Ferguson and Faith is a firsthand account of one of the most important currents in U.S. society right now, an informal handbook for clergy who want to take action, and a powerful antidote to mainstream media stories and images that continue to ignore the commitment, intelligence, strategy, and integrity of the young people organizing for long-denied justice.
When best-selling author and popular blogger Rachel Held Evans released her book Searching for Sunday: Loving, Leaving, and Finding the Church (Thomas Nelson) last spring, some took the book as final confirmation that she is an apostate, a traitor to her evangelical heritage. It is, after all, organized according to the seven sacraments, and ends with how she and her husband have ended up finding a home in the Episcopal church. (Although her open and affirming stance toward LGBTQ people is probably the real kicker.) For others—evangelicals who share her theological and social concerns, or who also love the sacraments—she’s simply a very good writer who reflects and reports from a position of open-hearted orthodoxy.

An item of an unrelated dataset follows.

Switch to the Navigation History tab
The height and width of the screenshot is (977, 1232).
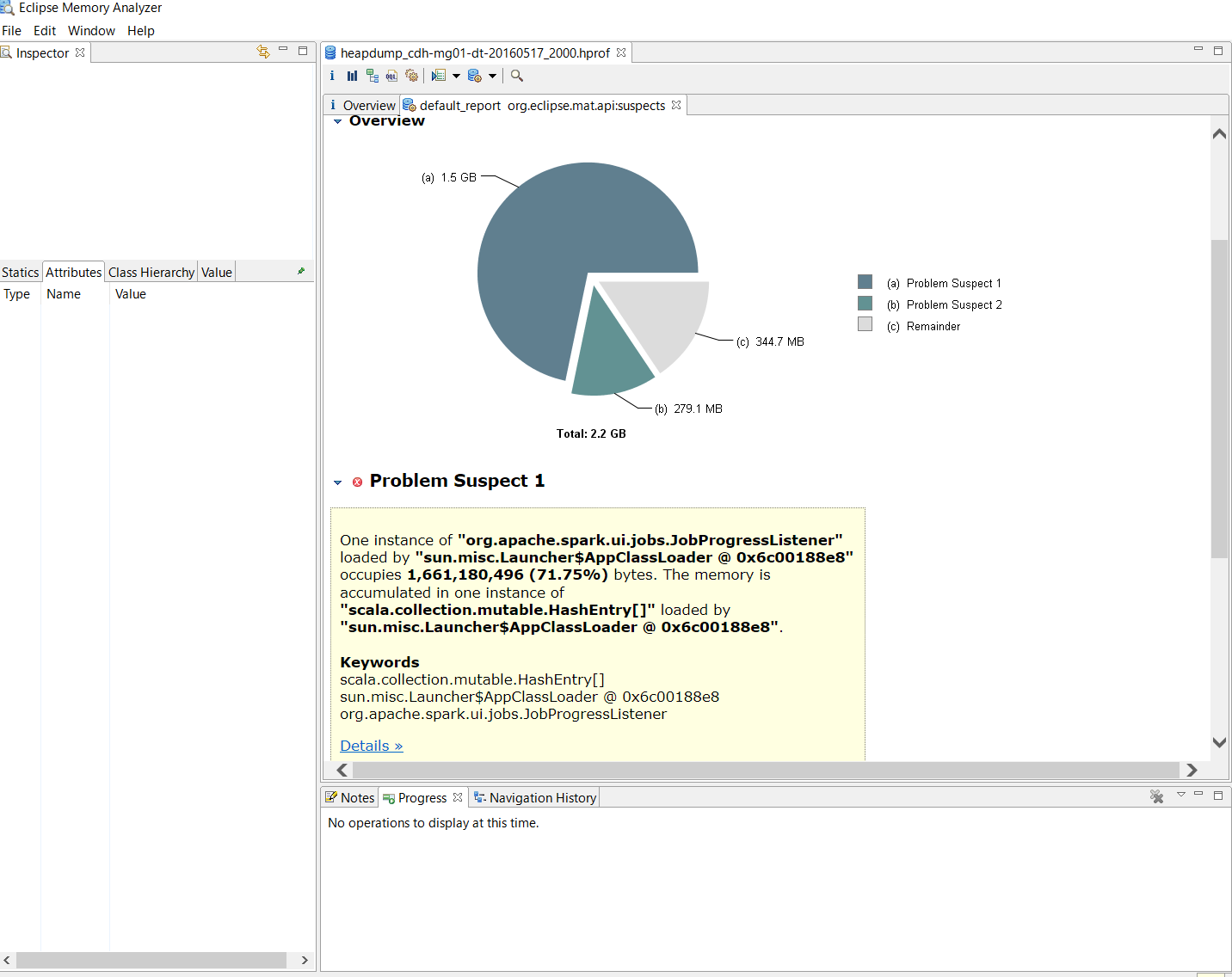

For Held Evans, different churches have been a mix of loving community and doctrinal frustration, idealistic dreams and disappointing realities. This is a journey that many readers, from a variety of upbringings, can relate to. But her self-awareness and faith in a bigger picture are hopeful. She writes, “Sometimes I wonder how much I’ve missed because I haven’t bothered to look, because I wrote off that church or that person or that denomination because I assumed God to be absent when there is not a corner of this world that God has abandoned.”

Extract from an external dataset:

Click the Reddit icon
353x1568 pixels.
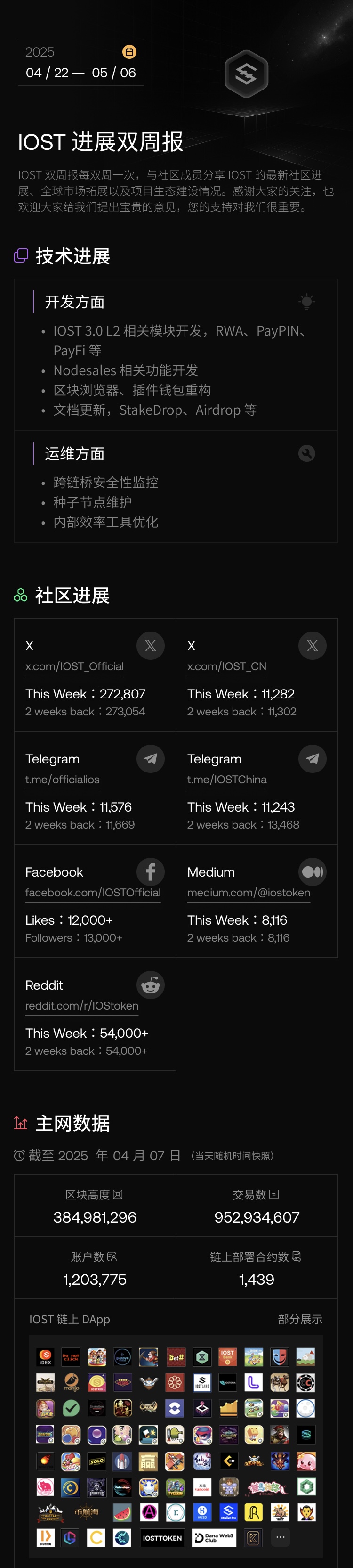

Finally, in Wearing God: Clothing, Laughter, Fire, and Other Overlooked Ways of Meeting God (HarperOne), Lauren F. Winner, an author and Episcopal priest, invites readers to move beyond the greatest hits of biblical metaphors for God. Winner’s prose is both lyrical and learned, seamlessly blending Christian tradition, scriptural interpretation, social history, and personal experiences (from a sweet country altar to a women’s prison) with touches of humor: “In calling Himself ‘the bread of life’—and not, say, crème caramel or caviar—Jesus is identifying with basic food, with sustenance. ... No one holds caviar riots; people riot for bread.”
These meditations on smell, laughter, and other metaphors and images for God aren’t mere linguistic doodling: As Winner notes, how we name or imagine God affects everything from our mental health to society and politics to, of course, our spirituality. When God seems most distant or abstract, it might be time to follow laughter to a new understanding of divine subversion.